The corridor smelled faintly of burning, where ancient, long-settled dust was being heated by overhead lights that had presumably not been switched on in over two centuries. Kane glanced up, wondering if something might actually catch alight up there, but he could see nothing smoldering and so dismissed the thought. He walked slowly forward, the Sin Eater raised in his steady grip, checking for signs of movement or for any other indication of life. The corridor was silent, the only noise coming in the brief tinkling sounds of the fluorescent tube lights winking on as Kane approached them.
There were several doors leading off from the corridor, each one pulled closed. Kane tried a few of them, as did Brigid along the opposite wall of the corridor, and they found the majority of them unlocked and leading into what appeared to be storage rooms. The rooms stank of vinegar and were stacked full of boxes, their ancient cardboard tattered and torn. A few of the stacked boxes had toppled, spilling their contents of paper files and tape recordings over the floor. Ignoring them, Kane moved on, Brigid and Grant following.
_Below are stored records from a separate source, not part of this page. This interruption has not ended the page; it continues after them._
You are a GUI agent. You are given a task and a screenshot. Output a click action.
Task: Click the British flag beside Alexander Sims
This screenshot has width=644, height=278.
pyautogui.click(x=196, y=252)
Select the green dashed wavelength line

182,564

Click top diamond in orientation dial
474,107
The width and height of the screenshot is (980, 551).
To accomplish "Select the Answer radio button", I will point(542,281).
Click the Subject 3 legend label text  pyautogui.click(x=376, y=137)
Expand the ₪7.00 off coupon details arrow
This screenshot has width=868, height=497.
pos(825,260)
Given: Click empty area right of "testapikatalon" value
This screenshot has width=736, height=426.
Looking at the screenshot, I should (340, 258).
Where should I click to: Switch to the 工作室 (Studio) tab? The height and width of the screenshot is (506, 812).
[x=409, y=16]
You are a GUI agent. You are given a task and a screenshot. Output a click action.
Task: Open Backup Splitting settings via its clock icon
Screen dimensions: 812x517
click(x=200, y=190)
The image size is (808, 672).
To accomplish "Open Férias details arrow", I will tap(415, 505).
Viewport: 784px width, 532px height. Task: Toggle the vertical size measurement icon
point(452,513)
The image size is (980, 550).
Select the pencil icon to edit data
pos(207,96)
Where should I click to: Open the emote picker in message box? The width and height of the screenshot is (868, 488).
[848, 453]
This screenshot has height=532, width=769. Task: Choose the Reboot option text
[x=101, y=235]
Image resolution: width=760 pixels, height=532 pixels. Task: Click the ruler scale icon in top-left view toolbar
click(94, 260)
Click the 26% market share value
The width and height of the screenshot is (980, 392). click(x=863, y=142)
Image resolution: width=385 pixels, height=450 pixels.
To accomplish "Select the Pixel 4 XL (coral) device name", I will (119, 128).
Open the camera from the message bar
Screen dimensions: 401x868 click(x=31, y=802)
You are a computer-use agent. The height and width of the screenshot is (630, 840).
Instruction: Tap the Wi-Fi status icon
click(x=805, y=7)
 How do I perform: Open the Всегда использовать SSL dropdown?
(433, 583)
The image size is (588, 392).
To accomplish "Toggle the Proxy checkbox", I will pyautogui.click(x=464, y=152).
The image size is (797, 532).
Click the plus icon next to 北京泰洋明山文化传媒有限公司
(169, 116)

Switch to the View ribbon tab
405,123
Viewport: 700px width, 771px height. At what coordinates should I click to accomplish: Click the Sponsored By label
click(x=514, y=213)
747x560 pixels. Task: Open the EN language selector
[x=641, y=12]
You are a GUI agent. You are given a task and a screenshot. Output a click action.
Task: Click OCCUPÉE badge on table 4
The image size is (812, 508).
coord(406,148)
Certain that no one was hiding in the straight corridor or the storerooms that branched from it, Kane stopped in front of the elevator doors and eyed the call button thoughtfully. The silver button glowed invitingly with a circle of faint orange around its rim. Kane knew that if anyone was in the redoubt—something that was by no means certain—using the elevator was a sure way to alert them to his team’s presence.
Brigid and Grant caught up to Kane as he waited, and Grant voiced what his ex-Mag partner was thinking. “Stairs?”
Kane nodded. “I think so,” he said, leading the team toward a recess at the side of the corridor wall that ended with a heavy fire door.
“Looked like we were the first to use the mat-trans in a long time,” Brigid said quietly, “but Brewster said they couldn’t be sure where the intrusion had come from.”
“Could be topside, then,” Grant muttered.
Sin Eater ready, Kane pushed his free hand against the fire door, hoping he wasn’t about to trip some unseen alarm.
With Brigid right behind him, Kane pushed open the door and waited for a moment until he was reasonably certain no one was standing in the stairwell in front of him. Dim lights placed at every third popped on. It was enough to make them clear, but hardly dazzling. In the day-to-day running of this redoubt, the staircase would have been for emergency use only, so there had been no need to keep it permanently or brightly lit. The moving of the door must have tripped the switch for the floor lights, but no noise accompanied this. Could be a silent alarm, of course, Kane realized distrustfully before tamping down the paranoia he felt.